Employment Appeal Tribunal
An employment tribunal had erred in law in concluding that an employer had recognised a trade union for collective bargaining purposes within the meaning of the Trade Union and Labour Relations (Consolidation) Act 1992 s.178.
W, which was established in 1999 or 2000, provided welfare to work services to the employment service. Some employees of W were members of P. By 2003, an agreement, entitled "Recognition Agreement between Working Links (Employment) Limited … and the Public and Commercial Services Union …" was in place, in which arrangements for consultation between W and P were set out and consultation on proposed changes to terms and conditions of employment was referred to. Individual contracts of employment stated that there was "a collective agreement in force" between P and W. A "Strategic Agreement" was entered into in 2006, establishing consultative forums at local and national level, their purpose being to discuss issues. P brought a claim under the Trade Union and Labour Relations (Consolidation) Act 1992 s.189 that W had failed to consult it about proposed redundancies in accordance with s.188. The tribunal found, as a preliminary issue, that W had engaged in collective bargaining and accordingly P had been recognised for those purposes within the meaning of s.178.
W submitted that (1) an employer was not to be held to have recognised a trade union unless the evidence was clear.

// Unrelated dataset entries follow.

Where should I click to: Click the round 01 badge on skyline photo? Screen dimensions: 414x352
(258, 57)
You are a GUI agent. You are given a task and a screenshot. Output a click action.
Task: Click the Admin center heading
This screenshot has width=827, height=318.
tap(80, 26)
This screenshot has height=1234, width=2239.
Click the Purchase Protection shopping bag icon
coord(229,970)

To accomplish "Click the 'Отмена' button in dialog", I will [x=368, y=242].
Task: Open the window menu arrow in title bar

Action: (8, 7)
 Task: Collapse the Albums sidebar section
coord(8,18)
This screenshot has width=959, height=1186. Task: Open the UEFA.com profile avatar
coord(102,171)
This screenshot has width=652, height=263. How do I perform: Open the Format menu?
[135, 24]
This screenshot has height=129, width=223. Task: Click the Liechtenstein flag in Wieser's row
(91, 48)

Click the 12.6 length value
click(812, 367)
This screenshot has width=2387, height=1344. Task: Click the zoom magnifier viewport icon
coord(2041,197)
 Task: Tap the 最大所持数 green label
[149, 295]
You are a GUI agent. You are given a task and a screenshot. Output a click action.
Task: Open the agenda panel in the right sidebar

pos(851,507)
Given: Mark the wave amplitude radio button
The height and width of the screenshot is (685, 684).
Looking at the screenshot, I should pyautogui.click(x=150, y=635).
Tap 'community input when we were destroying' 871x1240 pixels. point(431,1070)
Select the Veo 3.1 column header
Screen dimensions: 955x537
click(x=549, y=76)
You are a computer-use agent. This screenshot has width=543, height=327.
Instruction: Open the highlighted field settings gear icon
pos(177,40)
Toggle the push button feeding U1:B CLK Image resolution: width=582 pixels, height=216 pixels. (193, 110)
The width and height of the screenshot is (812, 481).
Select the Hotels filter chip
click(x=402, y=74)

It argued that where a recognition agreement was inferred from the actions of an employer and a union, the evidence had to be clear and unequivocal; (2) the tribunal had erred in law by associating the longevity of consultation with the issue of recognition, and it had failed to explain what matters, if any, constituted negotiations for the purpose of s.178(2).
HELD: (1) An employer was not to be held to have recognised a trade union unless the evidence was clear, and in the instant case the tribunal did not identify such clear evidence in reaching the conclusion that W had recognised P for collective bargaining purposes within the meaning of s.178. However, it could not be said that there was no such evidence before the tribunal to conclude that no tribunal properly directing itself would have reached that conclusion. (2) The fact that W had had discussions with P about various matters over a long period of time did not convert discussion into negotiation. To constitute "collective bargaining" within the meaning of s.178(1) there had to be negotiations. The reaching of a collective agreement did not necessarily result from collective bargaining: no negotiations may have been necessary, and discussion was not to be equated with negotiation, National Union of Gold, Silver and Allied Trades v Albury Brothers Ltd  I.C.R. 84 applied. Accordingly, the tribunal had erred in law in concluding that W had recognised P for collective bargaining purposes within the meaning of s.178. The matter was remitted to a differently constituted tribunal (see paras 46, 56-58 of judgment).
UKEAT 0305/12; LTL 5/4/2013
COLLECTIVE BARGAINING, CONSULTATION, RECOGNITION, REDUNDANCY, TRADE UNION RECOGNITION.